**TO BE DONE**
Could you give the records again starting at the line that contains "The image size" and ending at the line that contains "point(499,119)", substituting "calendar" for "date range picker" and leaving everything else unchanged? Omit the pictures from your answer.

**MATERIAL PROVIDED**
━━━━━━━━━━

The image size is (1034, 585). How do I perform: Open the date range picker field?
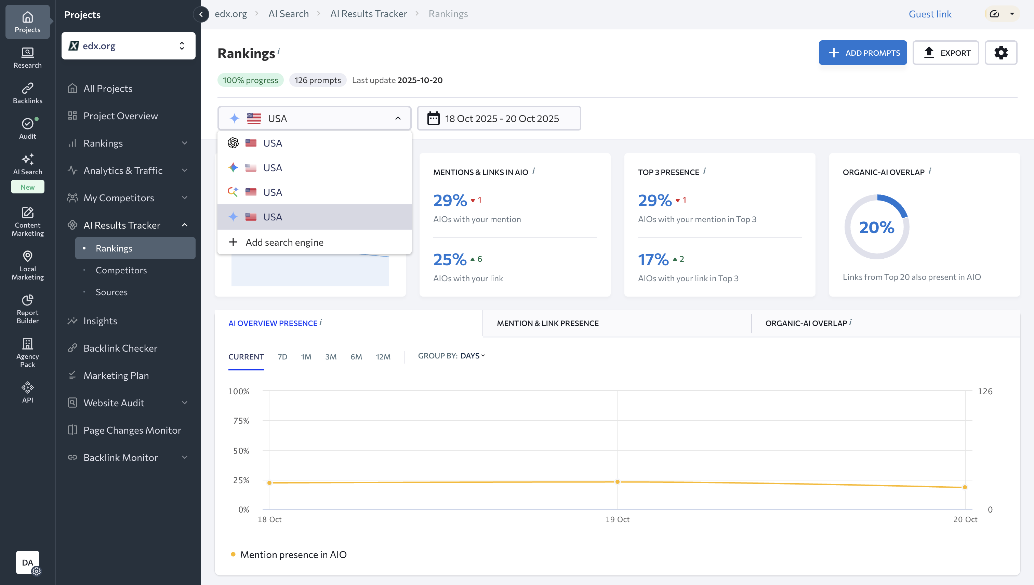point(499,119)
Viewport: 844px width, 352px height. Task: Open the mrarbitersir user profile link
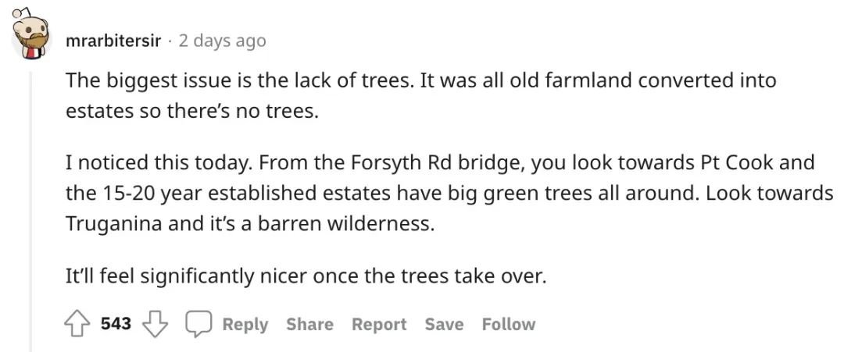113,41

━━━━━━━━━━

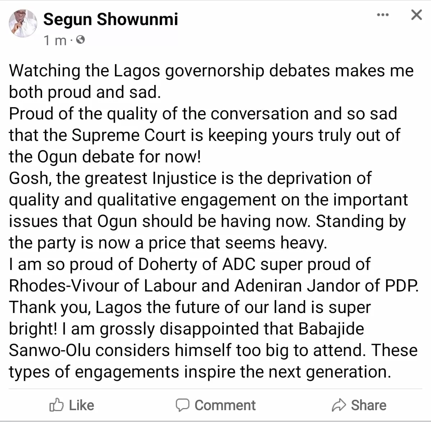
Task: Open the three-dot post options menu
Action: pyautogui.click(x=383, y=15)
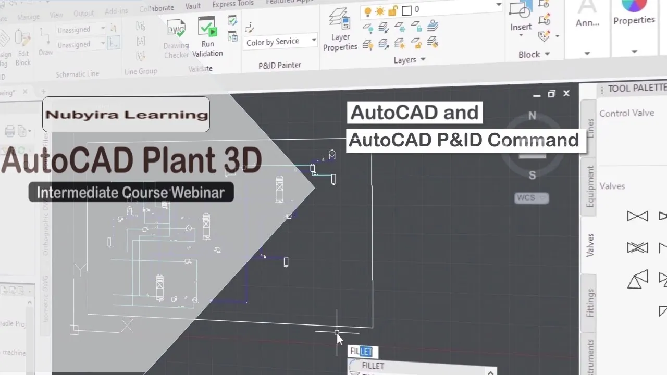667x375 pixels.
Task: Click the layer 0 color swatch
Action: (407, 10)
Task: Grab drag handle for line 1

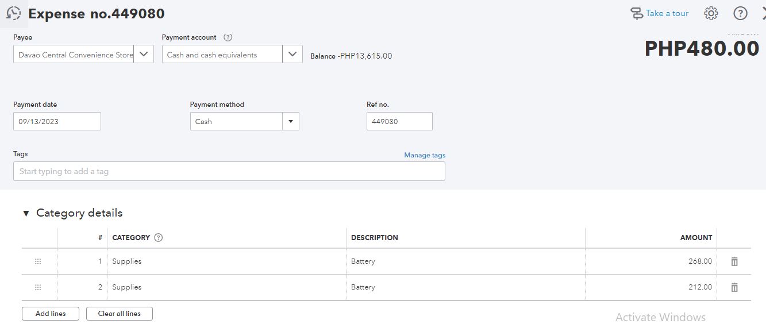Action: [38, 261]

━━━━━━━━━━

**PROBLEM SOLUTION**
The image size is (1034, 585). How do I perform: Open the calendar field?
point(499,119)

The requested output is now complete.